Trotz stotternder Konjunktur und schwächelndem Arbeitsmarkt bleiben die Berufsperspektiven für Hochschulabsolventen weiterhin gut. Zwischen den einzelnen Fachrichtungen gab es jedoch deutliche Unterschiede.

Köln - Wie das Institut der deutschen Wirtschaft (IW) in Köln mitteilte, ist die Zahl der arbeitslosen Akademiker im vergangenen Jahr leicht auf 180.000 gestiegen.

Die Arbeitslosenquote der Studierten lag jedoch deutlich unter dem Bevölkerungsdurchschnitt von 9,4 Prozent.

Obwohl die Zahl der offenen Stellen laut IW um knapp elf Prozent auf 163.000 zurückgegangen ist, haben sich zum Stichtag am 30. September 2001 im Schnitt nur jeweils fünf Akademiker um einen zu besetzenden Arbeitsplatz beworben. In der zweiten Jahreshälfte sei der Beschäftigungsaufbau zwar "zum Stillstand gekommen", doch alles in allem sieht das arbeitgebernahe Kölner Institut den Arbeitsmarkt für Akademiker "in noch recht guter Form".

Trotz Dotcom-Krise gute Chancen für Informatiker

Informatik-Absolventen hatten es dabei deutlich leichter als andere. Obwohl die Zahl der IT-Stellenangebote gegenüber dem Vorjahr um über ein Drittel zurückging, konnte jeder Informatiker rein rechnerisch zwischen zwei Jobs wählen. Quereinsteiger hingegen benötigten zunehmend anerkannte Zertifikate.

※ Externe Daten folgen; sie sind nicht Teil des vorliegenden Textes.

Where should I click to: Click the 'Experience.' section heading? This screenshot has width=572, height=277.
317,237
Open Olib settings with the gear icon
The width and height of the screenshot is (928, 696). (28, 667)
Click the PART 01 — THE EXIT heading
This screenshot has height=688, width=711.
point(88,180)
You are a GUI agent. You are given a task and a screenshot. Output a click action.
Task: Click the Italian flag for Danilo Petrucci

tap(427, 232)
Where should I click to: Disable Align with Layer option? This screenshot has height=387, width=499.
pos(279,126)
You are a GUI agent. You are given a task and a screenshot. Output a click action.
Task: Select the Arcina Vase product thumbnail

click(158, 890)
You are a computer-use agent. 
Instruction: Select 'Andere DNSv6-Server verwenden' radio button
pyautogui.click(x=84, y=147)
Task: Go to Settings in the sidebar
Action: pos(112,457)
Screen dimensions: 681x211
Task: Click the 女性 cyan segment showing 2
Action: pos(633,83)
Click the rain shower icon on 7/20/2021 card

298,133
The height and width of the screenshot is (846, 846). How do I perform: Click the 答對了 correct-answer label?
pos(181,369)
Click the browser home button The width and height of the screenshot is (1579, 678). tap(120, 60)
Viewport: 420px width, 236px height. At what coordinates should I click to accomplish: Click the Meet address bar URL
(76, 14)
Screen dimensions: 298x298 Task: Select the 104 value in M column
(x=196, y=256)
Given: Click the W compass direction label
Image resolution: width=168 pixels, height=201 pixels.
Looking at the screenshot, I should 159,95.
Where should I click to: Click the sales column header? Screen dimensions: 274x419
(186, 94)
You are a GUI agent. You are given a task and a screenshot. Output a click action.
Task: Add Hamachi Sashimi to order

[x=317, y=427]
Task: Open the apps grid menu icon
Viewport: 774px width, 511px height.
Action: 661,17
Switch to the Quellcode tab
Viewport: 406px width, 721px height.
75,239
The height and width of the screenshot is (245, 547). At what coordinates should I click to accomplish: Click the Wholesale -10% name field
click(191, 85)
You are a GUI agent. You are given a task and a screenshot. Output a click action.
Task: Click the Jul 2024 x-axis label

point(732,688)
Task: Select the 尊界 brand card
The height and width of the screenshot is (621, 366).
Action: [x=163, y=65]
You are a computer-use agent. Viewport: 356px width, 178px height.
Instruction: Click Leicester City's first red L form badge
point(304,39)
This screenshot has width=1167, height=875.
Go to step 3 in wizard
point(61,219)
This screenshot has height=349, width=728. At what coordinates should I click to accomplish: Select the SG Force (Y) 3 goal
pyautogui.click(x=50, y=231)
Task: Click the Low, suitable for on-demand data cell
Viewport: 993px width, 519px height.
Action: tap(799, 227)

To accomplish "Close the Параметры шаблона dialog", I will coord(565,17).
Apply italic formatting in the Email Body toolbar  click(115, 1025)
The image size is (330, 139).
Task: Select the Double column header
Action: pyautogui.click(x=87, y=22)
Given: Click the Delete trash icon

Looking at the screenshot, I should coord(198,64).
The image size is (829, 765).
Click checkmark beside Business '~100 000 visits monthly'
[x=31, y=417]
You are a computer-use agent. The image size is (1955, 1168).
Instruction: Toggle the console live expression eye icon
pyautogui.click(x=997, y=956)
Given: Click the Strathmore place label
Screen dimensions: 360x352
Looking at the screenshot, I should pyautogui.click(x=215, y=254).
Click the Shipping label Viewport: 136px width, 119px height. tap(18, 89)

Auch Ingenieure konnten 2001 fast problemlos in den Beruf starten; in der krisengeschüttelten Baubranche waren neben Nachwuchskräften in erster Linie berufserfahrene Ingenieure und Architekten gefragt. Wirtschaftswissenschaftler fanden laut IW-Analyse passable Einstiegschancen vor, und mit 31.000 neuen Lehrern kam es zu einem Einstellungsboom an Schulen, bei freien Bildungsträgern und Nachhilfeinstituten.

Bei den Naturwissenschaftler konnten Chemiker und Physiker punkten. Hochschulen und Forschungseinrichtungen meldeten den höchsten Bedarf, Unternehmen suchten vor allem "Forschungsmanager". Für Juristen meldete das IW weniger günstigere Aussichten.

Absolventen der klassischen "brotlosen Künste" kann die Statistik wenig Mut machen, die Zahl der Arbeitslosen stieg deutlich: Geisteswissenschaftler mussten sich im Durchschnitt gegen 28 andere Bewerber durchsetzen, in künstlerischen Berufen rangelten sogar 34 Akademiker um einen Job.

In Ostdeutschland hatten Hochschulabsolventen größere Schwierigkeiten, einen Job zu finden, als in Westdeutschland. Auch ältere Akademiker hatten schlechte Chancen. Dagegen schneiden die Youngster insgesamt ausgesprochen gut ab: Im vergangenen Jahr war nur jeder zwölfte arbeitslose Akademiker Berufsanfänger - 1992 war es noch jeder fünfte.